[Extracted data entries]
====

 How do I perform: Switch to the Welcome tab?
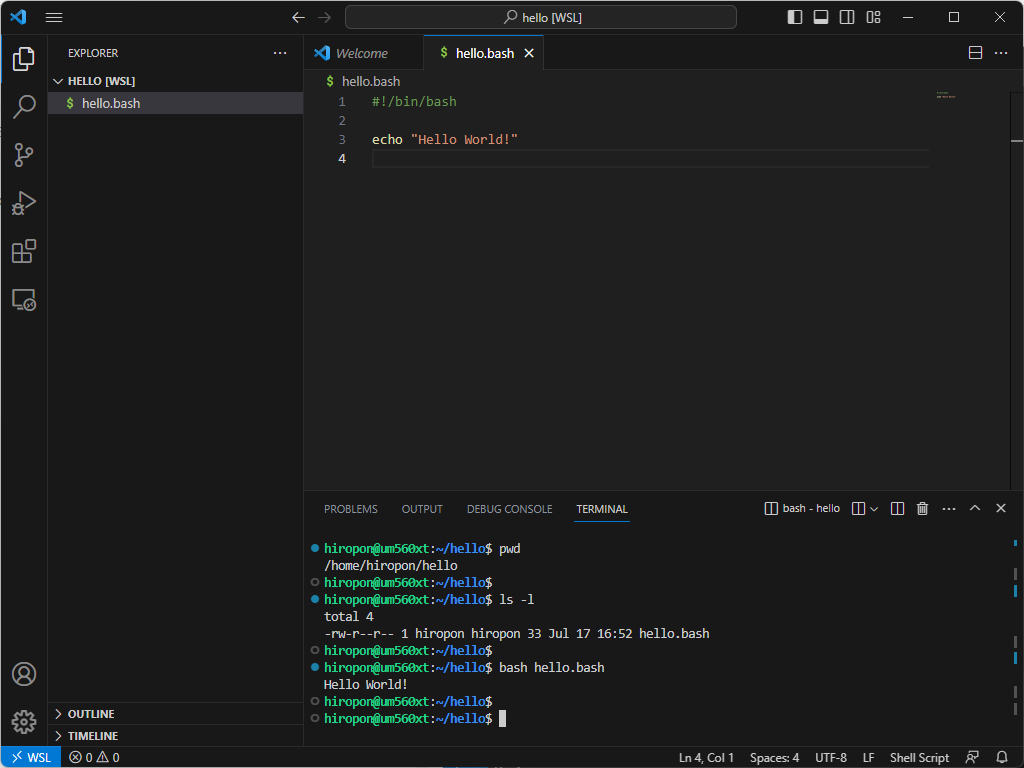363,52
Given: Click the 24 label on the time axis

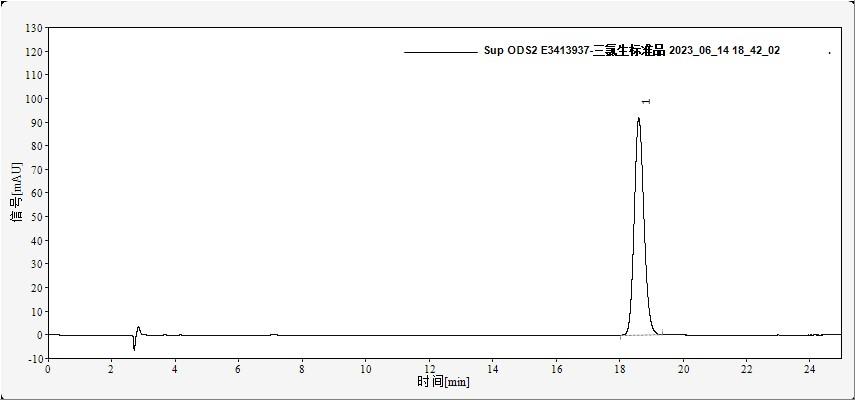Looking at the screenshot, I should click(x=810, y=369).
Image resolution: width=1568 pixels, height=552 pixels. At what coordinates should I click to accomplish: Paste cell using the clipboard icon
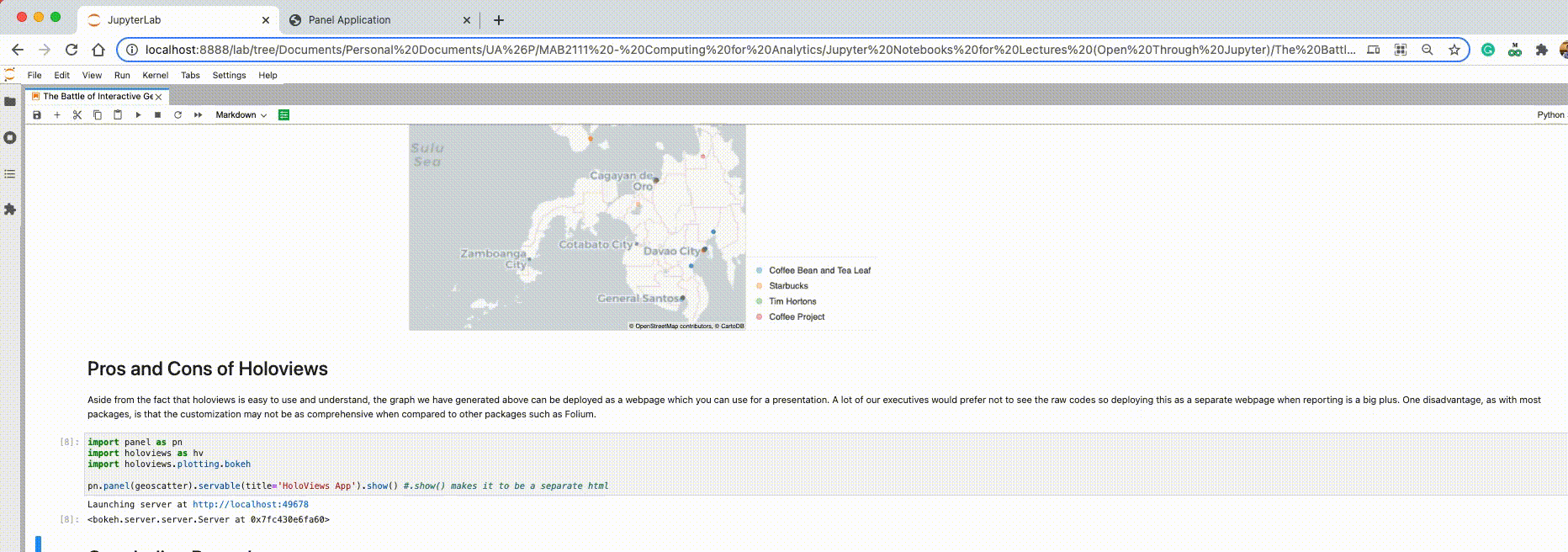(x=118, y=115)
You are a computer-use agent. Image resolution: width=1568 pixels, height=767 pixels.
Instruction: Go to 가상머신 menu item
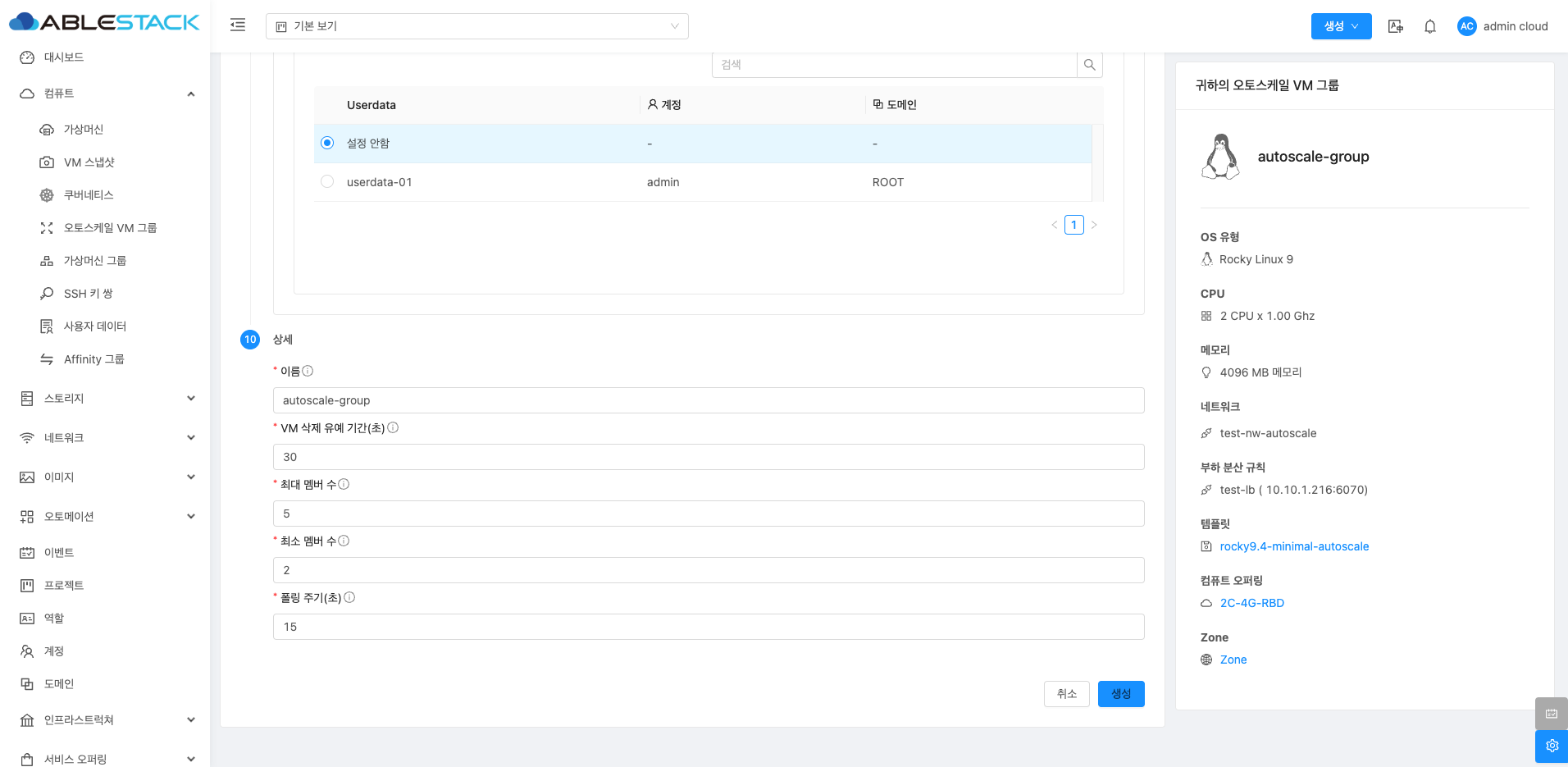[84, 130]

====

### Short problem
Copy the lines above word for word, leaving out the pictures.

### Task solution
 How do I perform: Switch to the Welcome tab?
363,52
Given: Click the 24 label on the time axis

Looking at the screenshot, I should click(x=810, y=369).
Image resolution: width=1568 pixels, height=552 pixels. At what coordinates should I click to accomplish: Paste cell using the clipboard icon
(x=118, y=115)
You are a computer-use agent. Image resolution: width=1568 pixels, height=767 pixels.
Instruction: Go to 가상머신 menu item
[84, 130]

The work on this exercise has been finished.